The U.N. adviser, whom the global body considers an independent “expert,” shared a link to the anti-Israel, Chassidic sect Neturei Karta (“Guardians of the City”), whose social-media handle states that it is “opposed the establishment and retain all opposition to the existence of the so-called State of Israel.”

“On Nov. 1, anti-Zionist Jews gathered outside the New School, New York City, countering Zionist protests against U.N. rapporteur Francesca Albanese,” the group wrote. “With banners reading, ‘True Jews say: We appreciate U.N. and UNRWA support for oppressed Palestinians,’ they showed solidarity, rejecting Zionist intimidation and standing for justice in Palestine.
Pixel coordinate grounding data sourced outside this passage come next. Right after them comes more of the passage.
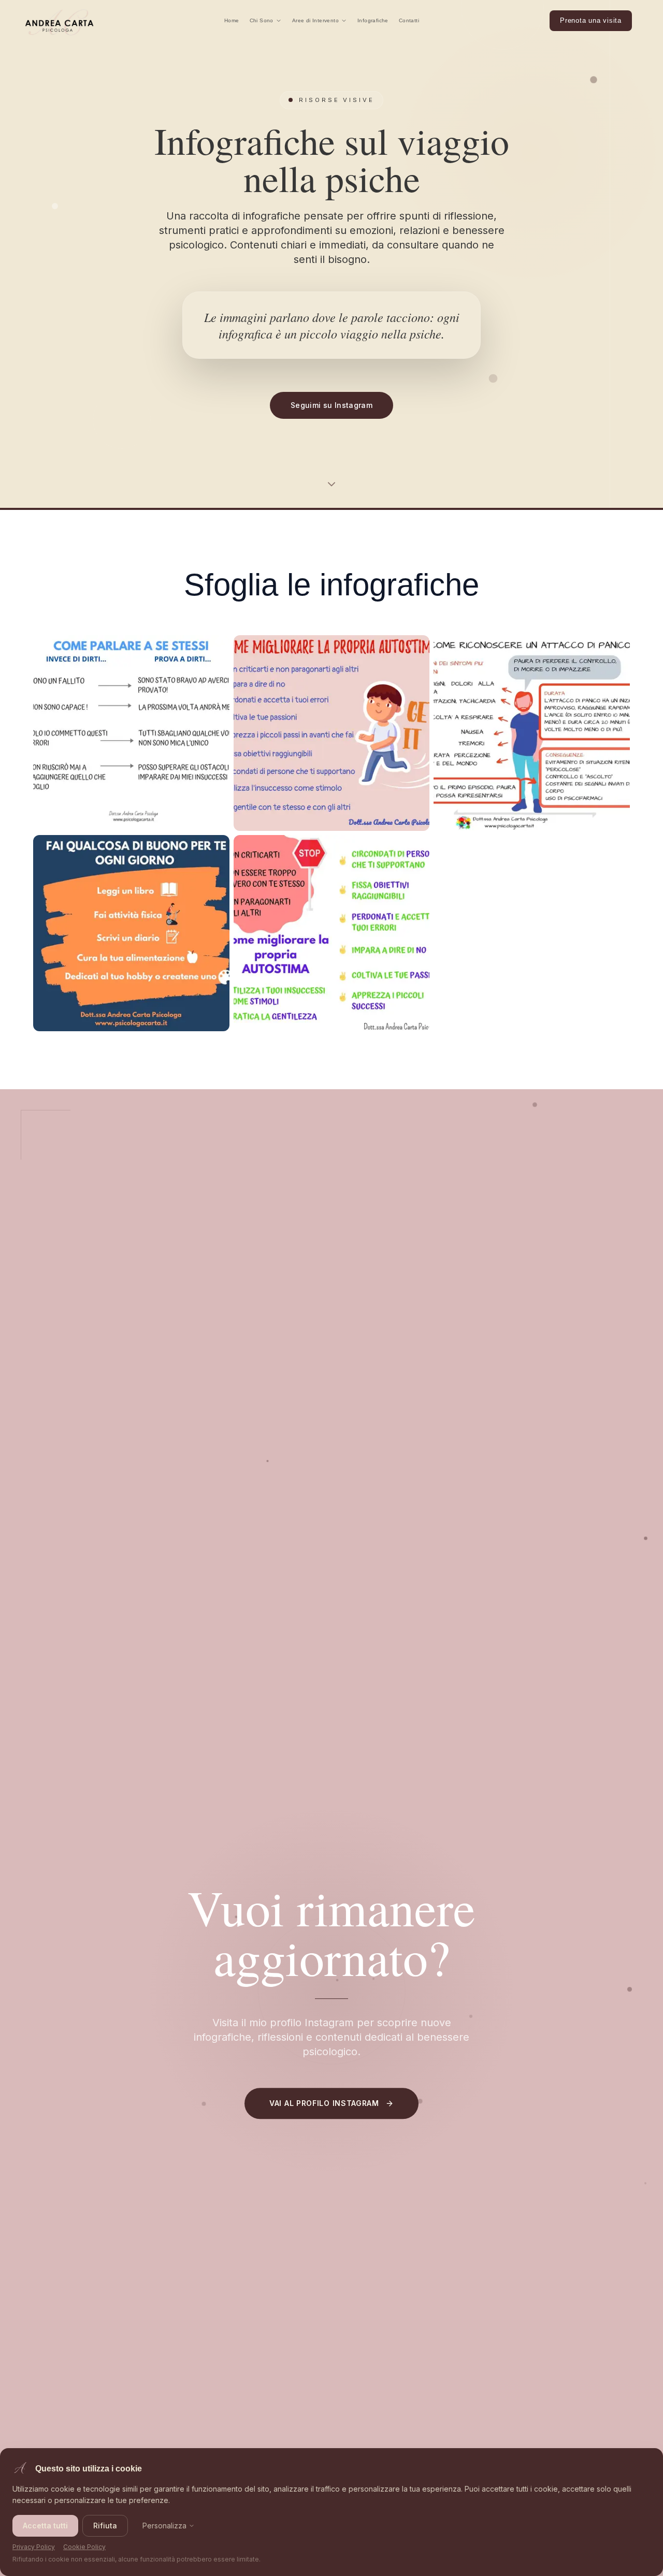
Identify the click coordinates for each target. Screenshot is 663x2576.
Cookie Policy (84, 2547)
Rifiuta (105, 2525)
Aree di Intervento (315, 20)
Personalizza (164, 2525)
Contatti (409, 20)
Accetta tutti (45, 2525)
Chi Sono (261, 20)
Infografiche (372, 20)
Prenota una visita (591, 20)
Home (231, 20)
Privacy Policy (33, 2547)
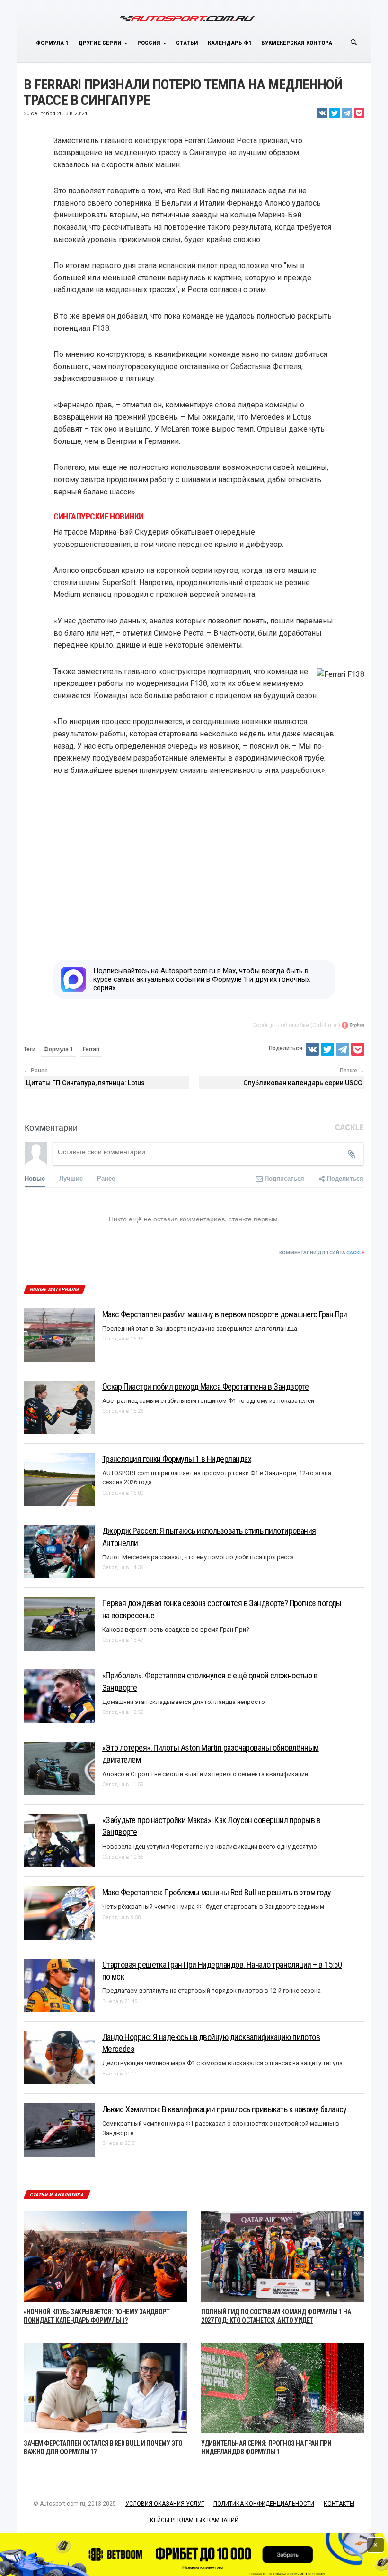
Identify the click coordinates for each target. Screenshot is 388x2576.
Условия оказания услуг (164, 2503)
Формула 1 (52, 42)
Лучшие (71, 1178)
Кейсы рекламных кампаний (194, 2520)
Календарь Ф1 (230, 42)
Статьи (187, 42)
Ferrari (91, 1049)
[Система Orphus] (353, 1025)
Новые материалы (54, 1290)
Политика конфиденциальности (263, 2503)
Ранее (106, 1178)
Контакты (339, 2503)
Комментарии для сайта (321, 1252)
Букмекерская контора (296, 42)
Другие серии (100, 42)
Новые (35, 1178)
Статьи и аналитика (56, 2195)
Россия (149, 42)
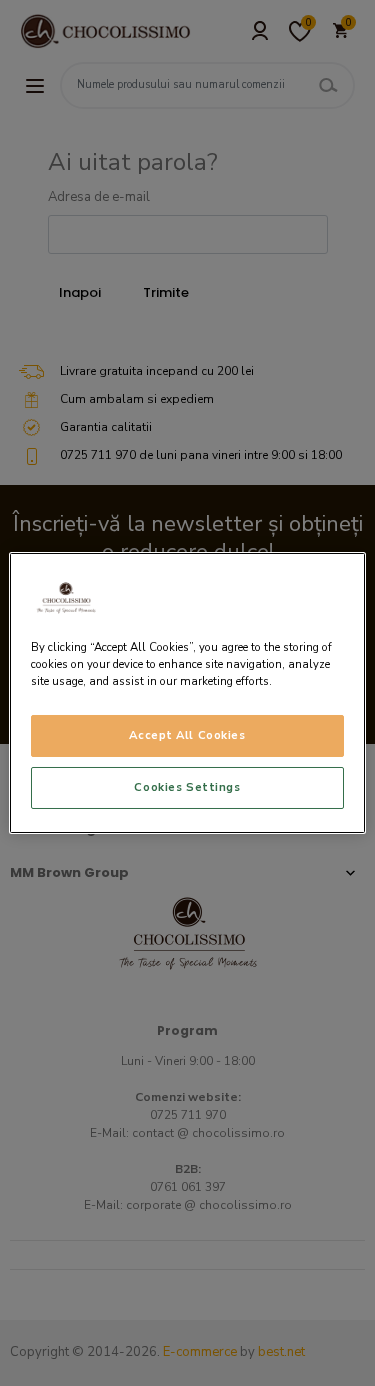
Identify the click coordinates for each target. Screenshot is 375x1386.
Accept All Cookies (187, 735)
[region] (187, 693)
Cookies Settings (187, 787)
Free Palestine.”

The group, which is ostracized by mainstream U.S. Jewry, attended one of the stops on Albanese’s speaking tour in the United States and Canada, following her release of a report and presentation of it to the U.N. General Assembly. The report purports to provide “clearly identifiable” evidence of Israeli genocide against Palestinians.

‘The fringe of the fringe of the fringe’

Jewish and pro-Israel groups have slammed the report as a “gross perversion of history” and “weaponizing Holocaust comparisons,” JNS has reported.

“Someone on Francesca Albanese’s staff ought to tell her that the Neturei Karta are the fringe of the fringe of the fringe,” wrote Jason Greenblatt, a former White House Middle East envoy.

The Campaign Against Antisemitism wrote that Neturei Karta “is a tiny Jewish sect, shunned by the majority of Jews” and “implacably opposed to the existence of the State of Israel for theological reasons and frequently attends anti-Israel demonstrations.”

“They number in the hundreds, but some estimates put their membership at 5,000. That means they represent, at most, 0.03% of the global Jewish population,” the British nonprofit stated. “Their views are so extreme that a few years ago, they visited Iran to participate in then-President Mahmoud Ahmadinejad’s Holocaust-denial conference.”

“Tokenizing a fringe Jewish sect, which is itself often guilty of pushing antisemitic tropes, to push your own agenda proves that you do not, at heart, care about the interests or well-being of the Jewish community at large,” it added.

The New School, where Albanese and Neturei Karta appeared, is under federal Title VI investigation for alleged discrimination based on “shared ancestry” under the 1964 Civil Rights Law.

The New School Free Press, a student publication, reported in March that the “investigation is likely related to how the university responded to protests related to the ongoing violence in Gaza.” In a statement to the publication about the U.S. Education Department probe, the New School said that “antisemitism has no place on our campus.”

Albanese canceled a keynote address at a Palestinian conference in Montreal, which was slated to be part of her speaking tour, after it was revealed that another scheduled speaker was the head of Samidoun, a U.S.- and Canadian-designated terror group.

A spokesman for António Guterres, the U.N. secretary-general, told JNS that the U.N. leader’s office has “distanced ourselves” from Albanese after she “attacked” Guterres over Gaza-related issues.

The spokesman said Guterres did not contact Albanese about the Montreal event. “I cannot imagine her being the type to take kindly to any pressure from the secretary-general not to do something,” the spokesman said.

As a special rapporteur, Albanese has an independent mandate and doesn’t report to anyone in the United Nations system.